Por um lado, o que está em causa é a natureza distinta das duas prestações, do capital e dos juros, sendo então o seu tratamento diferenciado. Neste caso, os juros remuneratórios, ao contrário das prestações, não se vencem antes do período a que dizem respeito, só ocorrem com o decurso do tempo. Se assim fosse, conduziria a uma situação de benefício desproporcionado para o financiador, porque largamente superior caso se verificasse o cumprimento do contrato. Por este motivo, os juros remuneratórios encontram-se excluídos do âmbito de aplicação do art. 781.º do CC. Bem como o art. 1147.º do mesmo diploma não terá aplicação uma vez que o que está em discussão não se trata de uma antecipação de pagamento. Uma vez mais o financiador teria uma vantagem muito superior à do cumprimento atempado do contrato.179

Por outro, não se pode descurar a convenção das partes que estipule expressamente que os juros remuneratórios e outros encargos sejam de igual forma afectados pela perda do benefício do prazo. A própria TAEG, que expressa o custo total do crédito, demonstra a incindibilidade das prestações.
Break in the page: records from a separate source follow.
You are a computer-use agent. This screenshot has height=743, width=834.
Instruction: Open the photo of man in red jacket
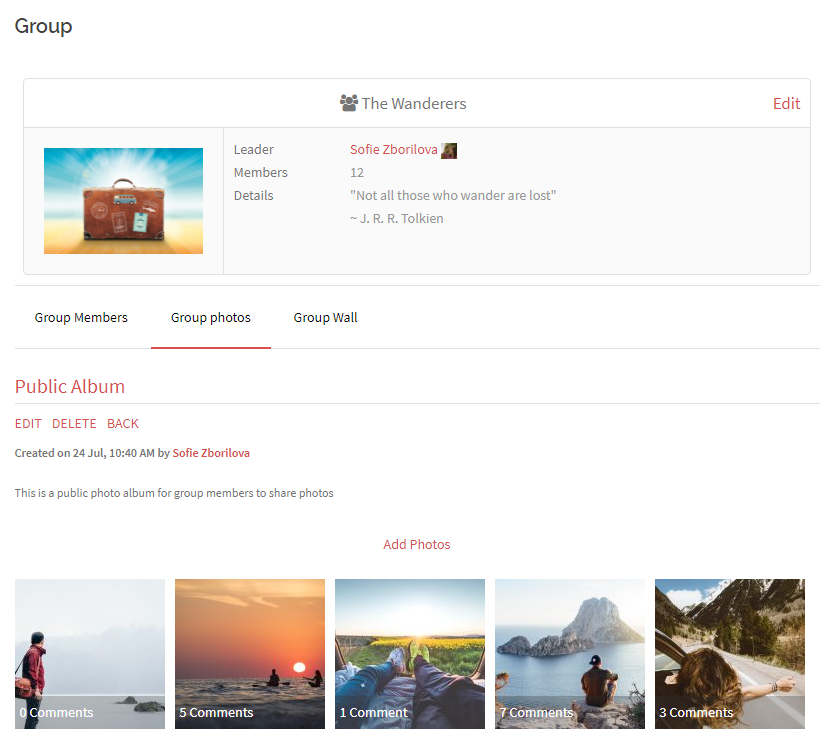pos(90,640)
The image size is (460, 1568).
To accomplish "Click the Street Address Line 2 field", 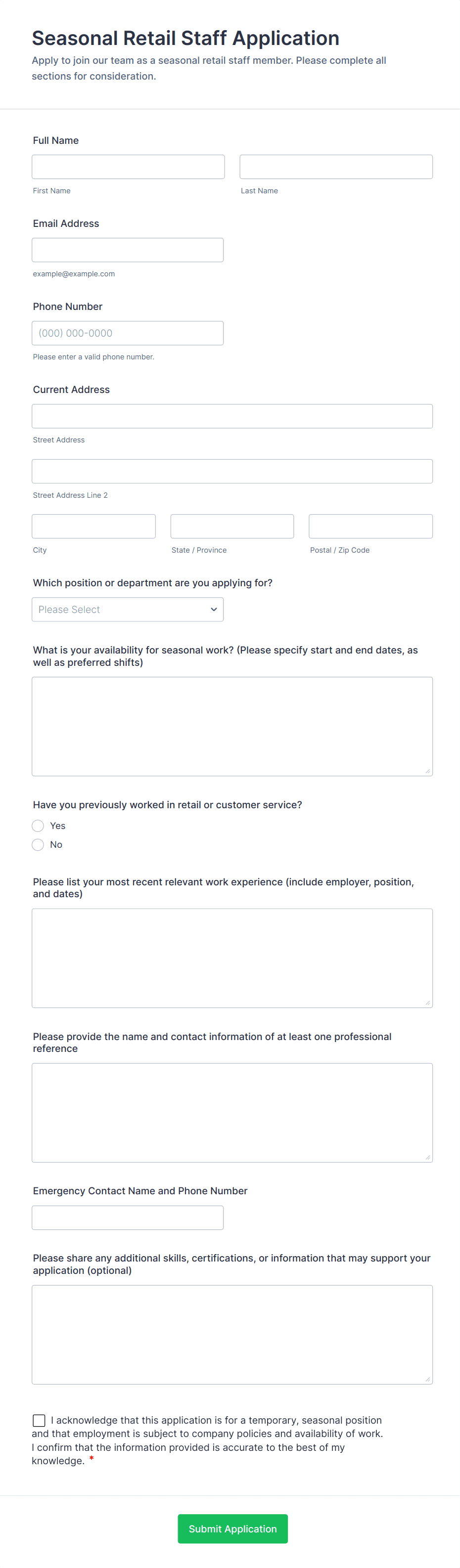I will click(x=232, y=471).
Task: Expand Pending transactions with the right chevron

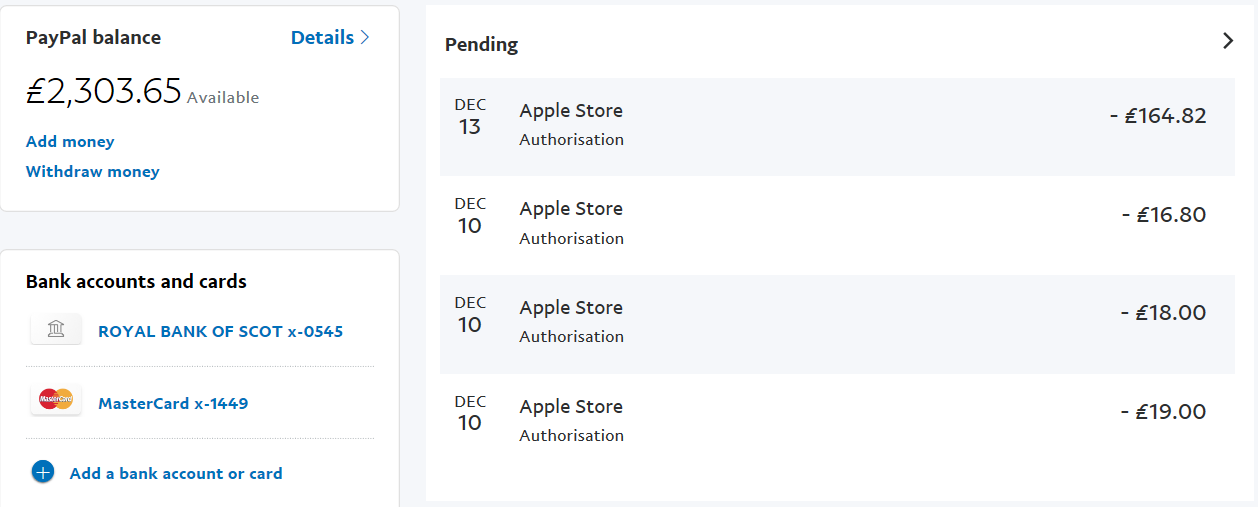Action: pos(1229,41)
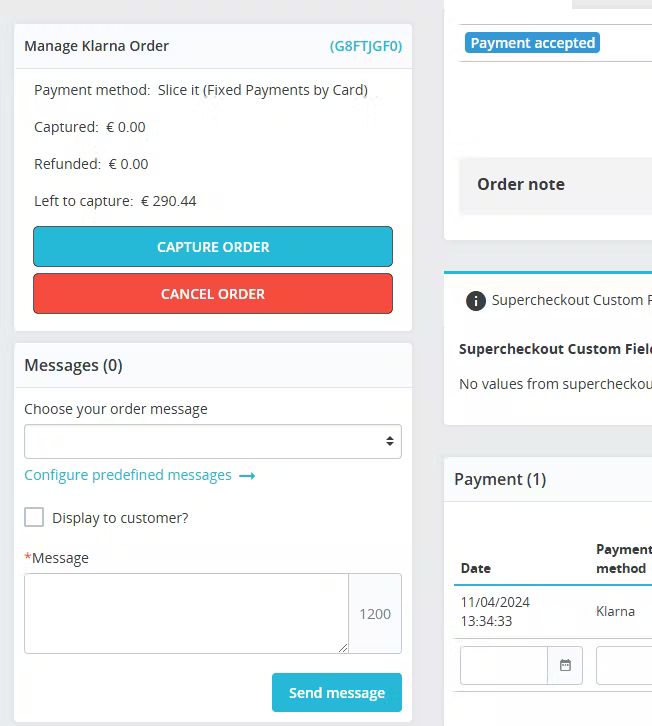Click the Payment accepted status badge
The image size is (652, 726).
coord(532,43)
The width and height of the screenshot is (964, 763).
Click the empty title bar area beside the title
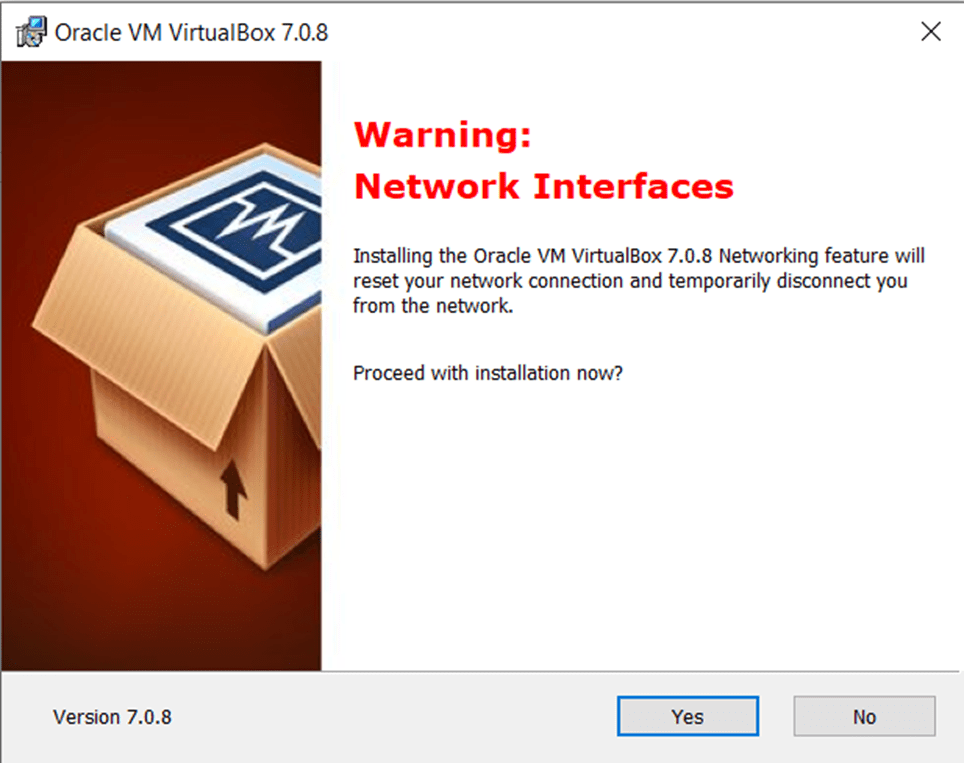(x=600, y=32)
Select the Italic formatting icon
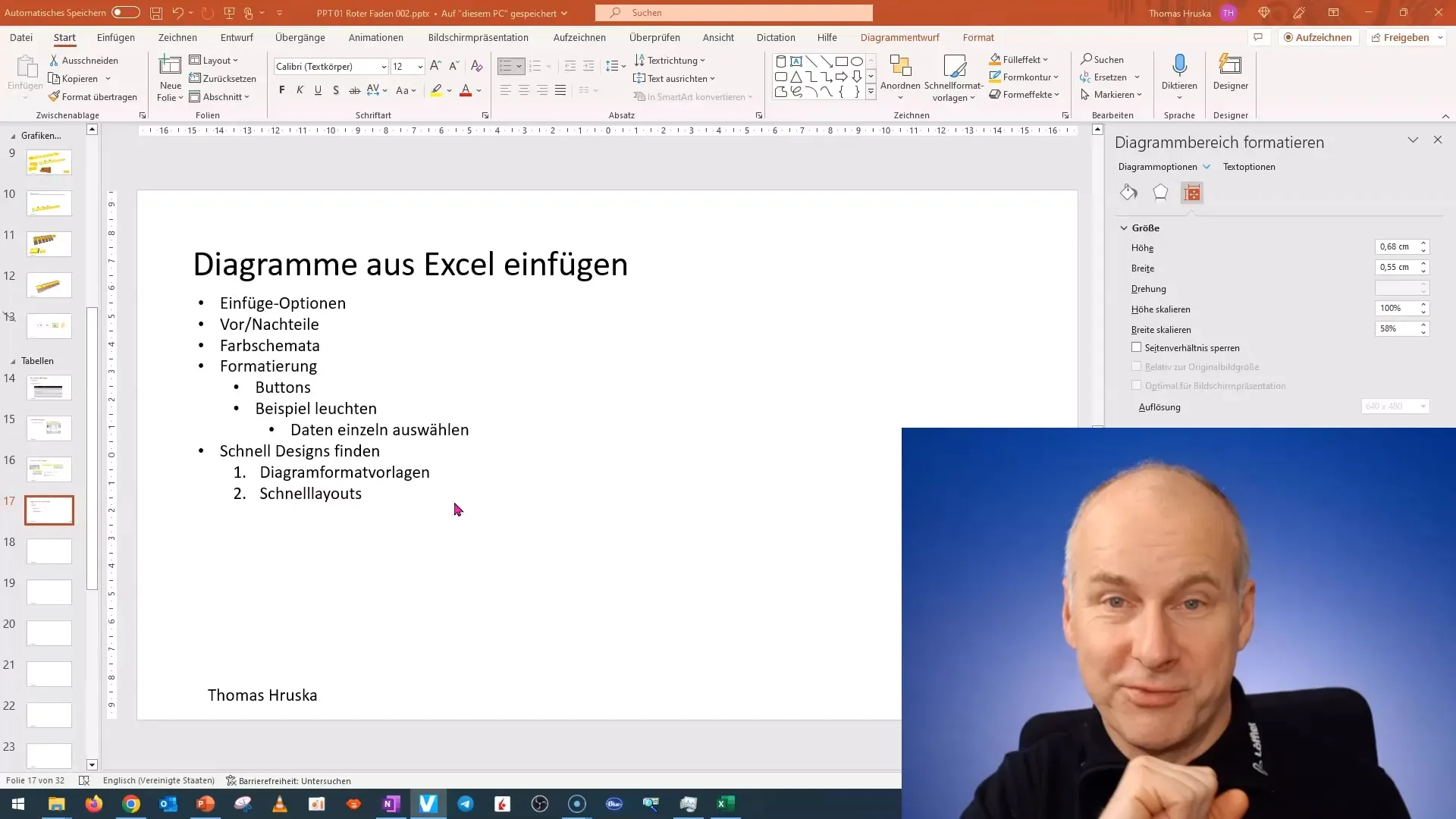The width and height of the screenshot is (1456, 819). click(x=300, y=91)
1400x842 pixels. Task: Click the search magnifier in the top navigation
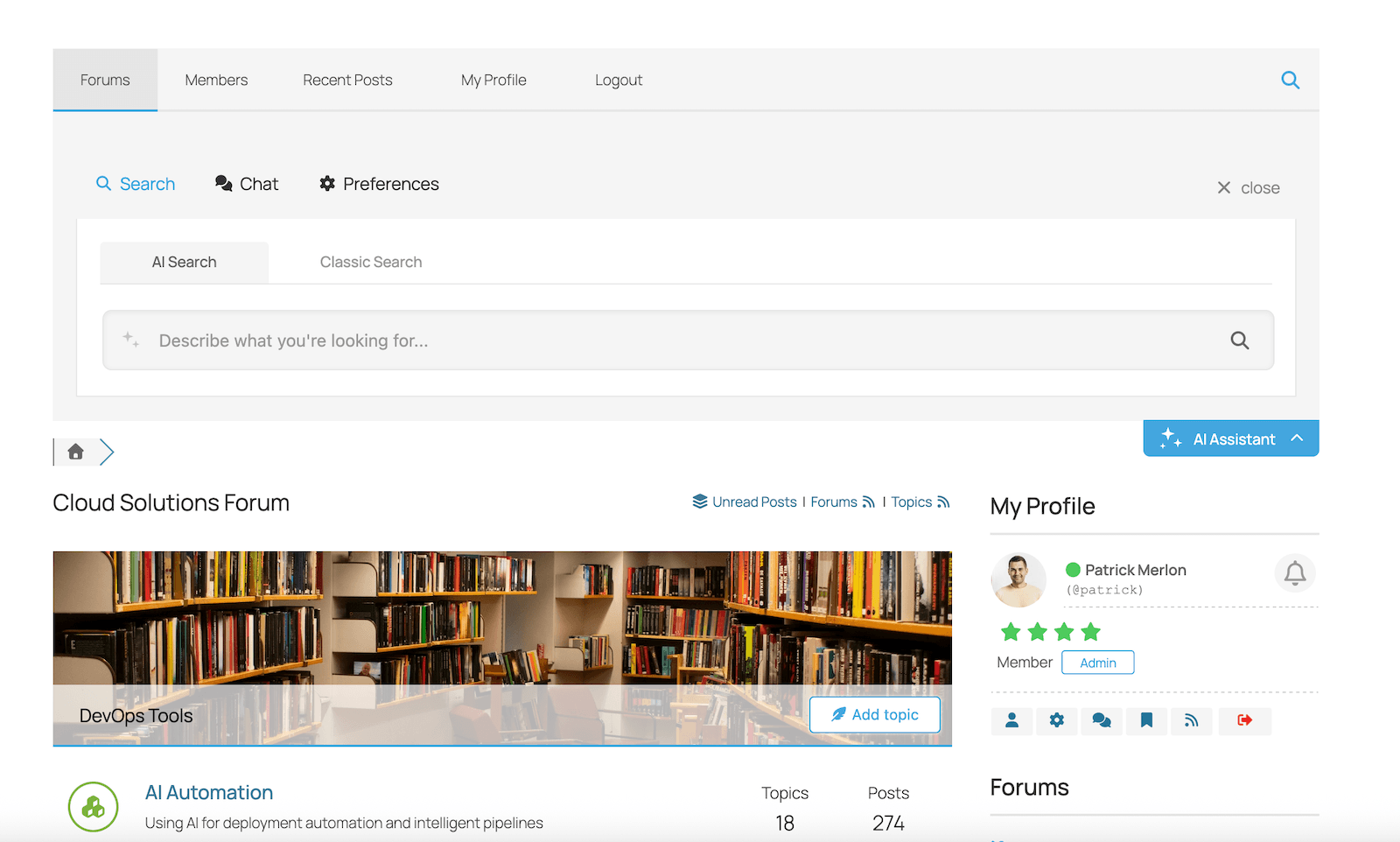pos(1291,80)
A lei geral, no seu art. 1147.º, consagra que o prazo no mútuo oneroso se presume estabelecido a favor de ambas as partes, podendo o mutuário antecipar o pagamento, desde que satisfaça os juros por inteiro. Não obstante, não podemos esquecer que esta orientação não impede, dentro dos limites legais, a capitalização dos juros por parte do financiador.

No que diz respeito ao imposto de selo sobre os juros moratórios vencidos e sobre os que entretanto se vençam, naturalmente que a sua cobrança é inquestionável.

Já quanto ao seguro realizado, as apólices são definidas consoante o risco que visam acautelar e repartidas consoante o financiamento em causa. Regra geral, são seguros de vida ou de incapacidade temporária. Por essa razão, se a perda do benefício do prazo for invocada, o risco prevenido no contrato deixa de fazer qualquer sentido, cessando assim o fundamento para a sua cobrança.